Operating performance and "strict" cost control helped to record better results in the third quarter, the company said.
Altice Portugal’s results improved in the third quarter, a period in which the company saw its revenues grow both in the chain and when compared to the same quarter of 2018. This growth, justified by better operational performance, “strict” control of expenses, the “stabilization” of the gross margin and the pre-retirement program, led the company to consolidate the stabilization of the accounts in the nine months accumulated of the year.
According to a report from the company, the profits before interest, taxes, depreciation and amortizations (EBITDA) “stabilized” on the quarter in relation to the last year and improved 1,2% in chain, to 216 million euros. This evolution has been recorded for seven consecutive quarters, according to Altice Portugal.
This performance is explained by the growth in revenues in the quarter. The amount of 536 million euros represents an increase of 2.1% in homologous terms. Specifically, the company has been focused on optical fibre and closed September with 58% of the customer base in this technology, but also gained customers of approximately 190 thousand net additions in the period. The fibre perimeter has also been extended, with 4.8 million homes with fibre from Altice Portugal.
“The operating indicators are once again clearly positive, driven by the retail segment, where the unique customer base grew by a further 5,000 in this quarter”, said the company in the same press release in which it disclosed that net additions in this business totalled 173 thousand.
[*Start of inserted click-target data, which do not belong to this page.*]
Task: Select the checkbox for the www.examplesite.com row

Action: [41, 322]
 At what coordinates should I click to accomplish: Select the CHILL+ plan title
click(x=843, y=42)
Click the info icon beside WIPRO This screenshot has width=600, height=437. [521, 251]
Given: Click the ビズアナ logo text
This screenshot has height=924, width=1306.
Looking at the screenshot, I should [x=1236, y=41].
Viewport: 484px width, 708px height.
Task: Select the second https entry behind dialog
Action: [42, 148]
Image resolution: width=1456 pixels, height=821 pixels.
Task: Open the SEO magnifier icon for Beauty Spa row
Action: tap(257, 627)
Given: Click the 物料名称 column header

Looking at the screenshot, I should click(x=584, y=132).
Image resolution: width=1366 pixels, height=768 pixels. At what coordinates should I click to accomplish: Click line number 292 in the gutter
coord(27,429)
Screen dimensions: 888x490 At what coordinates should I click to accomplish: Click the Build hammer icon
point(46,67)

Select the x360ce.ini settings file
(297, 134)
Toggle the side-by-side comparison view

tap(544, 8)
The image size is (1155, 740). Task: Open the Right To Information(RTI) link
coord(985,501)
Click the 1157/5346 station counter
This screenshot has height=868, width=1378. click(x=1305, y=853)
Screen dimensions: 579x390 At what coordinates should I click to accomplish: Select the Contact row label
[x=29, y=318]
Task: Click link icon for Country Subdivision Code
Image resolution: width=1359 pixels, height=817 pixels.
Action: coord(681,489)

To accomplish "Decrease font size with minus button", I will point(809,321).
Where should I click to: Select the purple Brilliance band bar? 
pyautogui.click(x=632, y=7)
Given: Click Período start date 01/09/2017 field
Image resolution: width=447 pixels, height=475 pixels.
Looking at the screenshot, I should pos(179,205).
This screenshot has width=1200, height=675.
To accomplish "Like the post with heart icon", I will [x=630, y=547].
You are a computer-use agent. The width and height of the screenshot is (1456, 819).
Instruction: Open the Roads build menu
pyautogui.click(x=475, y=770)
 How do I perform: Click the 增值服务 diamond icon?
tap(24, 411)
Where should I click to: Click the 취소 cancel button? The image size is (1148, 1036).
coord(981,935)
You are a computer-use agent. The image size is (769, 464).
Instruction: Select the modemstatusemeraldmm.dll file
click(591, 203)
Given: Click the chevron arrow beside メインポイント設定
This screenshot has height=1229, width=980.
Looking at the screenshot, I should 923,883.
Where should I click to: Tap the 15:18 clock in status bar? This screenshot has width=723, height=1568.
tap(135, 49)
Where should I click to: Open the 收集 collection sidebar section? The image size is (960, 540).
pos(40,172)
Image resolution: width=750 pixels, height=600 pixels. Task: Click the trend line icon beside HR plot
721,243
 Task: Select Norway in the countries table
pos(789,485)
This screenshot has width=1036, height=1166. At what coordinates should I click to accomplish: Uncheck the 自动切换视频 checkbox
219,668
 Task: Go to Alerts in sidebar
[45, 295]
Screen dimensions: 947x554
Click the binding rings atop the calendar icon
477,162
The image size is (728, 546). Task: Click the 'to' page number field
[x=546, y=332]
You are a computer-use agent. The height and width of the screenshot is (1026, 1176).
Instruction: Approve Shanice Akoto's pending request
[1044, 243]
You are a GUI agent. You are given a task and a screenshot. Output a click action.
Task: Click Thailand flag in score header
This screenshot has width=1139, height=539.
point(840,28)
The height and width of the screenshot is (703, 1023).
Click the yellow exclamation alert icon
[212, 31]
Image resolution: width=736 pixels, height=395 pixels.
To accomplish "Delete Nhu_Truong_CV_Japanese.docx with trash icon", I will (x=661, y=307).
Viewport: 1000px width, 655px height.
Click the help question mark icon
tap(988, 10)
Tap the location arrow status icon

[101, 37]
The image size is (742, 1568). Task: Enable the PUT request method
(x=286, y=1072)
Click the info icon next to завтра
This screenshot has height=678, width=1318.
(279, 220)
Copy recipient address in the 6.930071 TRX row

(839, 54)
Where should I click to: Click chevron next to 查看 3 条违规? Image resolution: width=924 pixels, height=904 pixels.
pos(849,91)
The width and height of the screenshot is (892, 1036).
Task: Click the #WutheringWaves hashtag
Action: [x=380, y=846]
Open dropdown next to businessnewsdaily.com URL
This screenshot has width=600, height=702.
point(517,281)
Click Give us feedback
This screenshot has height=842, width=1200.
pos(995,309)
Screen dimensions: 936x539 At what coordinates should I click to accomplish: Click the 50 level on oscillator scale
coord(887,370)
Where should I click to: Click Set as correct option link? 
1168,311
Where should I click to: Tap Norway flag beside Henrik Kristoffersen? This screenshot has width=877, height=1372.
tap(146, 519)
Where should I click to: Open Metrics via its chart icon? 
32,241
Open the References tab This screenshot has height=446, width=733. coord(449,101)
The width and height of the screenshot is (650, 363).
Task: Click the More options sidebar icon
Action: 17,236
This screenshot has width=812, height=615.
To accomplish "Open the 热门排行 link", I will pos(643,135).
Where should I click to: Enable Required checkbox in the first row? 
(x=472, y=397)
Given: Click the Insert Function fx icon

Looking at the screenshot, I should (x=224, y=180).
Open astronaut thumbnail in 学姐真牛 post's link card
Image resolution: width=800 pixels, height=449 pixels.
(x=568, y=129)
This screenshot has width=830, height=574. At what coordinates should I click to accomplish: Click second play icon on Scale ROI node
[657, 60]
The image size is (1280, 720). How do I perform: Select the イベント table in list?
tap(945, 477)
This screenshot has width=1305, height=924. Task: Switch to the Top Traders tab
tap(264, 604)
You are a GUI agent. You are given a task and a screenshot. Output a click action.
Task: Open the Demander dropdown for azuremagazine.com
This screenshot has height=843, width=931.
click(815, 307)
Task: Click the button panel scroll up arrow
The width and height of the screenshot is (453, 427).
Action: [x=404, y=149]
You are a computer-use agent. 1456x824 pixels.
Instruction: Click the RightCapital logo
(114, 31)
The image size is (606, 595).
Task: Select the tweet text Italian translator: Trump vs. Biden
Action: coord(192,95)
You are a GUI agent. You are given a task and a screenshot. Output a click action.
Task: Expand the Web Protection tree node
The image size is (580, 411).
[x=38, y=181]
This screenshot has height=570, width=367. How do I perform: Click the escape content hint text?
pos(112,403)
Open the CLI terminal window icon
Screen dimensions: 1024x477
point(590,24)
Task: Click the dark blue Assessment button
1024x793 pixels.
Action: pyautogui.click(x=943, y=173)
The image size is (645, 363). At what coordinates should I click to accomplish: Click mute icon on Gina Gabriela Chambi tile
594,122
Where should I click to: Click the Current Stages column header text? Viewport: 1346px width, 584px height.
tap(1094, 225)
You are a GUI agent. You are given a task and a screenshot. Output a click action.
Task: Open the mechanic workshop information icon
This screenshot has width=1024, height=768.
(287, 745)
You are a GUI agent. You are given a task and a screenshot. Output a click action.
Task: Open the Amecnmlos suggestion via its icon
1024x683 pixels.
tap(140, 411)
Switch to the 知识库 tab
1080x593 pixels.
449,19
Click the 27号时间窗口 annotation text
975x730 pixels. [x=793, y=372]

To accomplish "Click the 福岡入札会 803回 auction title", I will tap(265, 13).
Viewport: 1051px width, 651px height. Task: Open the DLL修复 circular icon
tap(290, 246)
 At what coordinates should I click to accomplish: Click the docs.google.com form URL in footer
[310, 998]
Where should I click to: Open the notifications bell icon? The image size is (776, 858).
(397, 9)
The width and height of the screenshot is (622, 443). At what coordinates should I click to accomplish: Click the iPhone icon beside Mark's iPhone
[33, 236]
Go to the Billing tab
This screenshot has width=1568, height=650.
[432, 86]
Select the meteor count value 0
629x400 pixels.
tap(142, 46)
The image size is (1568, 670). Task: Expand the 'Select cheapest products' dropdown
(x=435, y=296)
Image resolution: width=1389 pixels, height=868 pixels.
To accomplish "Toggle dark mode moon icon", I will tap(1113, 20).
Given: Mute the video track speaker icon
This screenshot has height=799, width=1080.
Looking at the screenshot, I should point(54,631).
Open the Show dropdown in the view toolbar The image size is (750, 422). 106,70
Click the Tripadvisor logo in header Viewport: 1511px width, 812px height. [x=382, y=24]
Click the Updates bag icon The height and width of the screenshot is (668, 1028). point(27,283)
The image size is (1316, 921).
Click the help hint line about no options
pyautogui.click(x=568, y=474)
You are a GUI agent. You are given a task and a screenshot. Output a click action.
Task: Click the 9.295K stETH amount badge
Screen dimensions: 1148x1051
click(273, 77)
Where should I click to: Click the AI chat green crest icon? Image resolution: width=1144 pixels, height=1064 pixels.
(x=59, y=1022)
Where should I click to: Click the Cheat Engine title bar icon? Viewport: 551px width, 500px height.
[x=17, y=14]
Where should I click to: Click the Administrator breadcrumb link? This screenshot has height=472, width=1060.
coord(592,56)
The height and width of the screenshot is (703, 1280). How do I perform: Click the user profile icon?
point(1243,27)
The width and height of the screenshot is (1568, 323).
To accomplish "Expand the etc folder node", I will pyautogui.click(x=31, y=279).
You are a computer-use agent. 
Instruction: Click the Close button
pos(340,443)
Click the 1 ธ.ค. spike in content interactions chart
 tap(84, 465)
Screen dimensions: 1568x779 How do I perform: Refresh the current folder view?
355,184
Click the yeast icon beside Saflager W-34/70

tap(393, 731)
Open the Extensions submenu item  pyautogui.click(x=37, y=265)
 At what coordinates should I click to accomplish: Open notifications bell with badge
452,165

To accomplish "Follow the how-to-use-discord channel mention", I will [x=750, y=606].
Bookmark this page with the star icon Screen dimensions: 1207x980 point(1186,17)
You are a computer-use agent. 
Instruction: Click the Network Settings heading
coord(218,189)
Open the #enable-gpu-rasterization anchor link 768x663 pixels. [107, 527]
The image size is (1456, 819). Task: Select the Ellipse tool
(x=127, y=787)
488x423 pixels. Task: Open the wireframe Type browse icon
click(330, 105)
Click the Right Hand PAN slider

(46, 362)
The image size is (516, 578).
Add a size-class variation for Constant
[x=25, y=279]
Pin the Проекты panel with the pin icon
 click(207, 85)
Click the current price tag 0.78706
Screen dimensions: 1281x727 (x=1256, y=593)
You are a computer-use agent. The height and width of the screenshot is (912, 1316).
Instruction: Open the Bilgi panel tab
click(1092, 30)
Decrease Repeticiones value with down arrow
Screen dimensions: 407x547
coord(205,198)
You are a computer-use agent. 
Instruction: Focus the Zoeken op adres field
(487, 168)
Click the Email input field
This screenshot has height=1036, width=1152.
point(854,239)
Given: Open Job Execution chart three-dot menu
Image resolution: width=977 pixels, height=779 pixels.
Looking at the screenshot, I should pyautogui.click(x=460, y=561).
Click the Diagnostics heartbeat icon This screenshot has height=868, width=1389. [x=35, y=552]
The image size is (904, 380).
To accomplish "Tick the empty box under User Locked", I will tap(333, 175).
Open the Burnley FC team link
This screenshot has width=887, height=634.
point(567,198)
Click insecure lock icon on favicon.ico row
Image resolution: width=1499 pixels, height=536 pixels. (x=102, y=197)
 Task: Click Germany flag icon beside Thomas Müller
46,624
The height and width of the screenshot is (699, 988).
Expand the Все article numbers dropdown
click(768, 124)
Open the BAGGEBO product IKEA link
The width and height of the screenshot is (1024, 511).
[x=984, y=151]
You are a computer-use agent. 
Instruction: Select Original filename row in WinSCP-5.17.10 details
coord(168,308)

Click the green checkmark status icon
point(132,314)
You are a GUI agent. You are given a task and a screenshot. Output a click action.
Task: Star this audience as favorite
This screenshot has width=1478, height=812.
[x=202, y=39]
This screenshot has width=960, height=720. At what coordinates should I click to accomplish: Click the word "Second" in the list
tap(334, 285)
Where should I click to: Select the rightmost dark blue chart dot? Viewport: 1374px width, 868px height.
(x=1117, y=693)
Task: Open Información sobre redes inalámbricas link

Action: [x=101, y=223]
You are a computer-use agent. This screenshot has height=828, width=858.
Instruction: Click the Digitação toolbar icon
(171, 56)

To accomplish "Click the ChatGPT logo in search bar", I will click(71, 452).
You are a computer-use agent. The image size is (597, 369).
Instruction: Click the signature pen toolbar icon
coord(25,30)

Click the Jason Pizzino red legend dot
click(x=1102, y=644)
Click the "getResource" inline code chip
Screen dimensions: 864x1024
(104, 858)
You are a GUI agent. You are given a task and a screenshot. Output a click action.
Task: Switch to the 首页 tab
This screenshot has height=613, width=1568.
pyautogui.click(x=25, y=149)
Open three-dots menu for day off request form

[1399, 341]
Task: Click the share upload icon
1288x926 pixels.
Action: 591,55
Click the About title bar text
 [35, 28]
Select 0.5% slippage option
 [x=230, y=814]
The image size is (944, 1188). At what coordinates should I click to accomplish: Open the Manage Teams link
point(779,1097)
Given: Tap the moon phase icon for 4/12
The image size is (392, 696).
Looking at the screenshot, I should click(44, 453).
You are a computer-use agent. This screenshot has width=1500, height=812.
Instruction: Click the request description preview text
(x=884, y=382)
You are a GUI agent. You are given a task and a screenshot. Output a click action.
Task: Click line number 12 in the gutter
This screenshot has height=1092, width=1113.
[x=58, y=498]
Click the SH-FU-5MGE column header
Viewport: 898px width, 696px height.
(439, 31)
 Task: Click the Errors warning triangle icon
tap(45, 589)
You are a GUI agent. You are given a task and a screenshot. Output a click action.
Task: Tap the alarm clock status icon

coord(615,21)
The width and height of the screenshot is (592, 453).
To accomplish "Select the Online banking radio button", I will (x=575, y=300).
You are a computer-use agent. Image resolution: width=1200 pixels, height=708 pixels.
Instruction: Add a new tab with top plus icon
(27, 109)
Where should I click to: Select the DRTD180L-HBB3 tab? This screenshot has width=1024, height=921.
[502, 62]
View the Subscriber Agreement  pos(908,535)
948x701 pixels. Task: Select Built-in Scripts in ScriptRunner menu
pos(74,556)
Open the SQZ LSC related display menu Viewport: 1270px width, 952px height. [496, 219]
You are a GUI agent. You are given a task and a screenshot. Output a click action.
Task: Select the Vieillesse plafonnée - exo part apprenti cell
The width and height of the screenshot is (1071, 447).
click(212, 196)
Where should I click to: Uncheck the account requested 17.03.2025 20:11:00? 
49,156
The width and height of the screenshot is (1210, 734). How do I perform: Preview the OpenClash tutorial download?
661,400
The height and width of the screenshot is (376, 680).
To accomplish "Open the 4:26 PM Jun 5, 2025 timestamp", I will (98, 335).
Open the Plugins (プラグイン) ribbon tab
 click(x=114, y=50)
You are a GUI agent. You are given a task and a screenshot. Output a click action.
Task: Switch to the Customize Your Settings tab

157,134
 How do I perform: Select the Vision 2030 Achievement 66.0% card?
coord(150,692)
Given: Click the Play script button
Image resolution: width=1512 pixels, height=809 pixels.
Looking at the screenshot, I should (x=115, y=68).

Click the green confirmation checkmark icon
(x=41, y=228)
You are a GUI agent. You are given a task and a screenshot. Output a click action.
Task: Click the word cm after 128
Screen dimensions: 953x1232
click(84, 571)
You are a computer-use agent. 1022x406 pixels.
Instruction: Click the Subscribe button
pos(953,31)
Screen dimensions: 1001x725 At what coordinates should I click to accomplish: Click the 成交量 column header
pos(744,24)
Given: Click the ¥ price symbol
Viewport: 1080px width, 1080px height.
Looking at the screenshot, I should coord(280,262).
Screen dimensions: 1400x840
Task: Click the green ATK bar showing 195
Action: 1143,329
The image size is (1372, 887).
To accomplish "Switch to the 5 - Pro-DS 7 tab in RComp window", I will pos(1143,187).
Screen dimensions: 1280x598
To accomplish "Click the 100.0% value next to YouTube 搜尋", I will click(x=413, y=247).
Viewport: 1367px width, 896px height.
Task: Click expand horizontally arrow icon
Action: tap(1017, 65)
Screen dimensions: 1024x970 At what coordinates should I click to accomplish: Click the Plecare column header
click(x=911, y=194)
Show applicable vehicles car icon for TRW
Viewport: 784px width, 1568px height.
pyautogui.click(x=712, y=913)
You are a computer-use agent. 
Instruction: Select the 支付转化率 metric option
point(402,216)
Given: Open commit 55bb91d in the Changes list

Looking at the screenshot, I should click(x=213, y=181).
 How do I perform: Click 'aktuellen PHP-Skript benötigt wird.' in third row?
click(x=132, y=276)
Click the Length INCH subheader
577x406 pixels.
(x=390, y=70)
In the corporate segment, the dynamics were “positive” in “all the main products”, but Altice Portugal does not break down revenues by business segment, only the percentage evolution, which was positive in most indicators.
Helping operational performance in the quarter was also, in the wholesale segment, the seasonality of the business, with the entry of foreigners into Portugal who ended up using Meo’s mobile roaming network, but also “domestic traffic related to TV contests”. However, revenues from the wholesale business fell by 5.3% year-on-year as these improvements “did not offset the negative impacts of regulation”, especially the cut in Digital Terrestrial Television prices imposed by Anacom.